Go through the material below and copy each line exactly.

── Dataset records ──

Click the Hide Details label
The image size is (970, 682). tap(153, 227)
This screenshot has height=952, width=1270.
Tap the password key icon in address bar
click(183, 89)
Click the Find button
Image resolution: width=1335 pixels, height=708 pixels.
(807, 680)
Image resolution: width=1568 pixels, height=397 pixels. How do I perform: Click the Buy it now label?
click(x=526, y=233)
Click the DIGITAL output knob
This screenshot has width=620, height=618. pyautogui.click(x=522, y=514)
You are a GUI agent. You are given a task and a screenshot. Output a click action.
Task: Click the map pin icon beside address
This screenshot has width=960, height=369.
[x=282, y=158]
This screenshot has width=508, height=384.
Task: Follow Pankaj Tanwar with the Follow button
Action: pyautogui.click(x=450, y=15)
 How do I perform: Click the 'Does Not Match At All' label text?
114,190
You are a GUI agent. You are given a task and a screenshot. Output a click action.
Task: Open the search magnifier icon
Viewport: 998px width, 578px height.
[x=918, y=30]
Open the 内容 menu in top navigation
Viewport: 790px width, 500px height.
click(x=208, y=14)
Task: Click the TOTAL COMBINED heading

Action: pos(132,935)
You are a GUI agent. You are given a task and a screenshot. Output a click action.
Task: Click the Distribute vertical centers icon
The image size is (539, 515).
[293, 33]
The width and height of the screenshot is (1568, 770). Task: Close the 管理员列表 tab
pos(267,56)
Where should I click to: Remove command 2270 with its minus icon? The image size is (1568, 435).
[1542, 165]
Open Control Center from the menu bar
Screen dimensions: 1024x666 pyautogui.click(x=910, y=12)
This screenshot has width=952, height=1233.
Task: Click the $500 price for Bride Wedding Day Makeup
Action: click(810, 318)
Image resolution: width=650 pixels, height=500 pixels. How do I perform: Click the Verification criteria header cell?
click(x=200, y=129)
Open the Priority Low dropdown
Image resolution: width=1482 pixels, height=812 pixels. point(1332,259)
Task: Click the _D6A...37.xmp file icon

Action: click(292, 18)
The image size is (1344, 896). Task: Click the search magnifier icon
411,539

───

*Solution:*
Click the Hide Details label
The image size is (970, 682). tap(153, 227)
This screenshot has height=952, width=1270.
Tap the password key icon in address bar
click(183, 89)
Click the Find button
Image resolution: width=1335 pixels, height=708 pixels.
(807, 680)
Image resolution: width=1568 pixels, height=397 pixels. How do I perform: Click the Buy it now label?
click(x=526, y=233)
Click the DIGITAL output knob
This screenshot has width=620, height=618. pyautogui.click(x=522, y=514)
You are a GUI agent. You are given a task and a screenshot. Output a click action.
Task: Click the map pin icon beside address
This screenshot has width=960, height=369.
[x=282, y=158]
This screenshot has width=508, height=384.
Task: Follow Pankaj Tanwar with the Follow button
Action: pyautogui.click(x=450, y=15)
 How do I perform: Click the 'Does Not Match At All' label text?
114,190
You are a GUI agent. You are given a task and a screenshot. Output a click action.
Task: Open the search magnifier icon
Viewport: 998px width, 578px height.
[x=918, y=30]
Open the 内容 menu in top navigation
Viewport: 790px width, 500px height.
click(x=208, y=14)
Task: Click the TOTAL COMBINED heading

Action: pos(132,935)
You are a GUI agent. You are given a task and a screenshot. Output a click action.
Task: Click the Distribute vertical centers icon
The image size is (539, 515).
[293, 33]
The width and height of the screenshot is (1568, 770). Task: Close the 管理员列表 tab
pos(267,56)
Where should I click to: Remove command 2270 with its minus icon? The image size is (1568, 435).
[1542, 165]
Open Control Center from the menu bar
Screen dimensions: 1024x666 pyautogui.click(x=910, y=12)
This screenshot has width=952, height=1233.
Task: Click the $500 price for Bride Wedding Day Makeup
Action: click(810, 318)
Image resolution: width=650 pixels, height=500 pixels. How do I perform: Click the Verification criteria header cell?
click(x=200, y=129)
Open the Priority Low dropdown
Image resolution: width=1482 pixels, height=812 pixels. point(1332,259)
Task: Click the _D6A...37.xmp file icon

Action: click(292, 18)
The image size is (1344, 896). Task: Click the search magnifier icon
411,539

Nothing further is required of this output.